By Joe Stange, Helmkamp Project Manager
Stricter EPA regulations on fossil fuel power plants have led some utilities across the country to close coal-fired plants. Dynegy, a provider of wholesale power, capacity and services to utilities in six states, has instead invested in cleaner operations to reduce emissions at eight of their coal-fired plants in Illinois.
A major part of Dynegy's investment is being made at their 1,761 MW coal-fired Baldwin Station in Baldwin, Ill., where the company is installing a selective catalytic reduction system and a dry flue gas desulfurization project to reduce sulfur dioxide and particulate matter.
Once the new systems at Dynegy come online, the plant's sulfur dioxide emissions are expected to be the lowest of any coal-fired units in the state. Combined with Dynegy's earlier conversion to low-sulfur coal, these environmental investments will significantly reduce particulate matter and cut sulfur dioxide and mercury emissions by about 90 percent.
For the civil work on the dry flue gas desulfurization project at the Baldwin plant, Dynegy turned to Helmkamp Construction Co., a firm that had already been on-site for the previous 13 years. Helmkamp prepared the site, performed excavations for underground mechanical and electrical installations, and installed foundations for the baghouses, dry scrubber equipment, duct supports, support buildings, utility racks and silo foundations.
Helmkamp's 36-month, $45 million project was complex and challenging, requiring precise coordination and communications between their team and Dynegy staff as they worked within the fully operational power plant. The team also faced the challenge of a tight construction site, wedged between the plant and Baldwin Lake with little room for equipment or staging. Helmkamp constructed and maintained a haul road, which all of the contractors on the job used on a daily basis to get materials from a laydown area to the jobsite nearly half a mile away.
To sequence the installation, Helmkamp integrated the drawings for the electrical duct bank, fire protection, stormwater and underground piping into the foundation layout. This made it easier to visualize where these systems would be routed and allowed the team to install most of them while the excavation was open for the foundation installation, saving time and money.
Much of the foundation work was done during two cold, snowy and windy winters when setting the foundation and pouring concrete presented particular challenges. Because wind and ice can interfere with traditional survey markers and string lines, Helmkamp chose newer technology to prepare a precise layout of the site.

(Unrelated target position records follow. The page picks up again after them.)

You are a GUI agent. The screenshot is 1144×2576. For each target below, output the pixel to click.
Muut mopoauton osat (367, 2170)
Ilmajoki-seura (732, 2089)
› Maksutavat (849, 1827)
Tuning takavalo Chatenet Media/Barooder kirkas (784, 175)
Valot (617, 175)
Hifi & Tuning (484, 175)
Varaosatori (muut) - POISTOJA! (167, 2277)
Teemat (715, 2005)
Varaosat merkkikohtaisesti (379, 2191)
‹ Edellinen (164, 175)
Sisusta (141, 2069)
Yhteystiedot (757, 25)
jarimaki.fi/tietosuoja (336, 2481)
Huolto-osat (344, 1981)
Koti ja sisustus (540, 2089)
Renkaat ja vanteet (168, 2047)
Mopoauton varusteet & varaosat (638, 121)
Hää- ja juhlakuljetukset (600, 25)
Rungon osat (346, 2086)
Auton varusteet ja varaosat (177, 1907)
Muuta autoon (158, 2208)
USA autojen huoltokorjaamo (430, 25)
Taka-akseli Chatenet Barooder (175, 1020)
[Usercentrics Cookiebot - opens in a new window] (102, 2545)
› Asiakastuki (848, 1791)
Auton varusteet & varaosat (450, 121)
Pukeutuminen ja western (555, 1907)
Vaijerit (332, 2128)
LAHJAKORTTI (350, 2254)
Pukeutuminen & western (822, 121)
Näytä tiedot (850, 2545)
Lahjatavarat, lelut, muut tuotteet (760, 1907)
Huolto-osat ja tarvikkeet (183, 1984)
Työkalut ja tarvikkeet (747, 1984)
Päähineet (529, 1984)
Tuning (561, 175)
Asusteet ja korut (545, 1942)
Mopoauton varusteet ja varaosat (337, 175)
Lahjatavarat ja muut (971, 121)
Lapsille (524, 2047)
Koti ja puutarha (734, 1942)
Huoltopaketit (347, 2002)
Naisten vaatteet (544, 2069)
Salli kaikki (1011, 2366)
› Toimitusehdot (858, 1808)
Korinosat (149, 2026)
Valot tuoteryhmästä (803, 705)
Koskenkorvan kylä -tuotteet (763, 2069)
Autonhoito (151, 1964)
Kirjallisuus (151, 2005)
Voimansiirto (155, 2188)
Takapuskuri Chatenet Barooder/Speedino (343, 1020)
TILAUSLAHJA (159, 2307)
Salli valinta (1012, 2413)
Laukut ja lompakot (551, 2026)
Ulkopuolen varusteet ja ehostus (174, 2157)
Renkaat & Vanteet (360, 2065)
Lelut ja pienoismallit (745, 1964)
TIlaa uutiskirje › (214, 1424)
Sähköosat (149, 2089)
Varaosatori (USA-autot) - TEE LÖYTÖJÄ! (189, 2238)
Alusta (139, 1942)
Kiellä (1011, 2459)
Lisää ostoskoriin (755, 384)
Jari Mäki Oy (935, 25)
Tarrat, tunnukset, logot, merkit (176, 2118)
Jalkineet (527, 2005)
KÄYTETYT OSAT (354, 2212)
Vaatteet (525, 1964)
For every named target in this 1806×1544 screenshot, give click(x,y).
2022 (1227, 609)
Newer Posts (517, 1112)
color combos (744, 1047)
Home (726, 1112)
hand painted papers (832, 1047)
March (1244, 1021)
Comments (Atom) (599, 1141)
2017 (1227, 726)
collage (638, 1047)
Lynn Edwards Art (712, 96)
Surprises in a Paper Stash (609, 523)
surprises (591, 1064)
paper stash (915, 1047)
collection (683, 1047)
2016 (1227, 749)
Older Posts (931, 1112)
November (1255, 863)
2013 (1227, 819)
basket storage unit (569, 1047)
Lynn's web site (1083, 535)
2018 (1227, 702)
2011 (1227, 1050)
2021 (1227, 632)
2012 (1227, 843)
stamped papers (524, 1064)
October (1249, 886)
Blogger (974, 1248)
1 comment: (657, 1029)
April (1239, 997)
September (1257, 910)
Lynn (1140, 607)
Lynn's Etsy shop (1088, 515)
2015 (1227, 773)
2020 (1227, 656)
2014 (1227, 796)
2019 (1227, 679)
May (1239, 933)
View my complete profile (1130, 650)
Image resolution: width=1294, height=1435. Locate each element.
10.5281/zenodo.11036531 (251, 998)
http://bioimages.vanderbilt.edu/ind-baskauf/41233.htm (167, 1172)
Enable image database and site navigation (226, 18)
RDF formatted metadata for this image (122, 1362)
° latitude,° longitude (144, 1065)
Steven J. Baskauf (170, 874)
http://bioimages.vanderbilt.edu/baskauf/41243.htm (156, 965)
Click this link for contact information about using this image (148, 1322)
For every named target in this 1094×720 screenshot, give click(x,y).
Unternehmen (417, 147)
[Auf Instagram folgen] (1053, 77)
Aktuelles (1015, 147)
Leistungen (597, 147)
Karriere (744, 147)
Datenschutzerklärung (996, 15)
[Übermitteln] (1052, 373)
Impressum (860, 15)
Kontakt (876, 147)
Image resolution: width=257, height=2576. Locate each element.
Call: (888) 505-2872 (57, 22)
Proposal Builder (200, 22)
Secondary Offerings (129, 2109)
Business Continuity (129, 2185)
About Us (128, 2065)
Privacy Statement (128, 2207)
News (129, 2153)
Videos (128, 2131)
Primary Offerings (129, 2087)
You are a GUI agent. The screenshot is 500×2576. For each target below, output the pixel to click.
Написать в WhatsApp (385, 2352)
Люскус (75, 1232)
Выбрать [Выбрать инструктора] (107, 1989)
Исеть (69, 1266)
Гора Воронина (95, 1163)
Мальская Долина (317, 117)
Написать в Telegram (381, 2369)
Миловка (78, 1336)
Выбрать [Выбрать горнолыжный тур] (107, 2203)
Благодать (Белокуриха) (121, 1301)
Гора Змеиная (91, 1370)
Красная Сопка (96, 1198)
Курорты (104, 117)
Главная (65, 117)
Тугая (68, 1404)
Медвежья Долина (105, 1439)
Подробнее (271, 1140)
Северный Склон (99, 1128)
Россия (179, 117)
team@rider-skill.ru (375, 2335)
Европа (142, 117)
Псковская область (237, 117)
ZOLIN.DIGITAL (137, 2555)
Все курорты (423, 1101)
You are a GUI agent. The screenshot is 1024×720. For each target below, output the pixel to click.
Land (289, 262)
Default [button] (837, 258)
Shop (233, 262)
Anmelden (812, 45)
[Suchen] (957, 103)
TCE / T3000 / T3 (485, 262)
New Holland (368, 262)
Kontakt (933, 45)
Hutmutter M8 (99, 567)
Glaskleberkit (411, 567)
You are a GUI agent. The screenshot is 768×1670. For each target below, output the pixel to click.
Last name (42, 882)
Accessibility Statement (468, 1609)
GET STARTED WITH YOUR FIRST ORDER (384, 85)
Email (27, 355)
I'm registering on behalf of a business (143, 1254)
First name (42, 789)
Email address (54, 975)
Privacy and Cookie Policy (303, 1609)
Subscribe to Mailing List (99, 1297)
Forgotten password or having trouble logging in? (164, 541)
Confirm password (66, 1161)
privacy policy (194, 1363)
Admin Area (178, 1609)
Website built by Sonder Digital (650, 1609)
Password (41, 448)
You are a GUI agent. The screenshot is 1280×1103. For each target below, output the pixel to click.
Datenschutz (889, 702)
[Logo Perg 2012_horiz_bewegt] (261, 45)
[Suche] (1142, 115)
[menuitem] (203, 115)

|Dynegy installs a selective catalytic reduction system and dry flue gas desulfurization unit at its 1,761 MW coal-fired Baldwin Station. Photo courtesy Helmkamp|
They used a Robotic Total Station, an instrument that yields exact measurements of distance and location, and Trimble LM80 desktop software to establish exactly where to place the 4,000 anchor bolts and 2,500 auger cast piles required for the project. As revisions were made, Helmkamp entered the data into the desktop model and then transferred it to the field for immediate implementation. By using the Robotic Total Station, the team achieved an impressive record of zero re-dos in the field.
The Robotic Total Station also was used to accurately and efficiently place the auger cast piles, which were set at an average depth of 60 feet. Even after the foundation was laid, the technology allowed the team to easily reestablish the location of piles at later points in the project.
During project excavations, the construction team discovered numerous underground obstructions that had not been shown on the drawings. Although this was the largest delay issue encountered, Helmkamp minimized delays by working directly with plant personnel to identify and relocate or remove these items.
Helmkamp poured approximately 30,000 cubic yards of concrete at Dynegy Baldwin. The lime storage and waste ash silo foundation required the largest single concrete pour, with three pump trucks in a limited access area simultaneously pouring a total of 2,200 cubic yards of concrete. The second largest concrete pour was approximately 1,300 cubic yards.
Helmkamp performed 280,000 man-hours on the Dynegy Baldwin project. They received a Zero Injuries Award from the National Maintenance Agreements Policy Committee for 57,321 injury-free self performed man-hours on the job in 2008 and the same award for 102,800 injury free work hours in 2009.